ColiVara is an web API that abstracts all the difficult parts about visual RAG. It embeds and saves documents, and then returns the highest matching pages when a user makes a query.
We use the Python SDK in this quickstart, but since ColiVara is an API, you can use any language by making standard API calls.
Colivara accepts a file url, or base64 encoded file, or a file path. We support over 100 file formats including PDF, DOCX, PPTX, and more. We will also automatically take a screenshot of URLs (webpages) and index them.
import os
from colivara_py import ColiVara
rag_client = ColiVara(
# this is the default and can be omitted
api_key=os.environ.get("COLIVARA_API_KEY"),
# this is the default and can be omitted
base_url="https://api.colivara.com"
)
# Upload a document to the default collection
document = rag_client.upsert_document(
name="attention is all you need",
url="https://arxiv.org/abs/1706.03762",
metadata={"published_year": "2017"}
)
Search
You can filter by collection name, collection metadata, and document metadata. You can also specify the number of results you want.

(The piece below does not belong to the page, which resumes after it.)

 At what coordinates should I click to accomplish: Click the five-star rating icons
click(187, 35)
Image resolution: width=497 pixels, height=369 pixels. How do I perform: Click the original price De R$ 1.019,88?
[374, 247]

results = rag_client.search(query="What is the role of self-attention in transformers?")
print(results) # top 3 pages with the most relevant information
FAQ
Do I need a vector database?
No - ColiVara uses Postgres and pgVector to store vectors for you. You DO NOT need to generate, save, or manage embeddings in anyway.
Do you convert the documents to markdown/text?
No - ColiVara treats everything as an image, and uses vision models. There are no parsing, chunking, or OCR involved. This method outperforms chunking, and OCR for both text-based documents and visual documents.
How does non-pdf documents or web pages work?
We run a pipeline to convert them to images, and perform our normal image-based retrieval. This all happen for you under the hood, and you get the top-k pages when performing retrieval.
Can I use my vector database?
Yes - we have an embedding endpoint that only generates embeddings without saving or doing anything else. You can store these embeddings at your end. Keep in mind that we use late-interaction and multi-vectors, many vector databases do not support this yet.